Records provided:
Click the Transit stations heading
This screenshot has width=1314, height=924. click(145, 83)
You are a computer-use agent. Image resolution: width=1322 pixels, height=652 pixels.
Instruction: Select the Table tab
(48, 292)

Stated goal:
Copy these rows word for word, one after another.

Exercise result:
Click the Transit stations heading
This screenshot has width=1314, height=924. click(145, 83)
You are a computer-use agent. Image resolution: width=1322 pixels, height=652 pixels.
Instruction: Select the Table tab
(48, 292)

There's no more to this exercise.